┌──

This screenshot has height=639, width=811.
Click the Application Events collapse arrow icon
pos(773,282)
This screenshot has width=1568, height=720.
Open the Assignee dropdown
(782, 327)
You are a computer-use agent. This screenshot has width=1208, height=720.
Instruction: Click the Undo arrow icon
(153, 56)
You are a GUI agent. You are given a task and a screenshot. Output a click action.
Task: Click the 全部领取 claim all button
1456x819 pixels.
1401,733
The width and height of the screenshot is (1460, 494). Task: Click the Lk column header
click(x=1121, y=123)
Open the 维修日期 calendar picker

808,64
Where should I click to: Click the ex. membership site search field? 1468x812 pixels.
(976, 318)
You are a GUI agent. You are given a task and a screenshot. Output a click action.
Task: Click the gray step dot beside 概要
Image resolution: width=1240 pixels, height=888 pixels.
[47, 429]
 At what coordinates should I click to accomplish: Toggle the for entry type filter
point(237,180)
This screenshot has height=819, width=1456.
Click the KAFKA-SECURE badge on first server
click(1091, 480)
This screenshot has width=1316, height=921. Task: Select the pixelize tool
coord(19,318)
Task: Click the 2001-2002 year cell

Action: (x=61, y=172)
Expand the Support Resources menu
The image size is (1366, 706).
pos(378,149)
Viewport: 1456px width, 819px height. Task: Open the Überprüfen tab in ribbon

└──

### Given problem
Show every line of the entries above that contains the word "width", treating uppercase and lowercase letters as different.

### Response for this exercise
This screenshot has height=639, width=811.
This screenshot has width=1568, height=720.
You are a computer-use agent. This screenshot has width=1208, height=720.
The width and height of the screenshot is (1460, 494). Task: Click the Lk column header
Image resolution: width=1240 pixels, height=888 pixels.
This screenshot has height=819, width=1456.
This screenshot has width=1316, height=921. Task: Select the pixelize tool
Viewport: 1456px width, 819px height. Task: Open the Überprüfen tab in ribbon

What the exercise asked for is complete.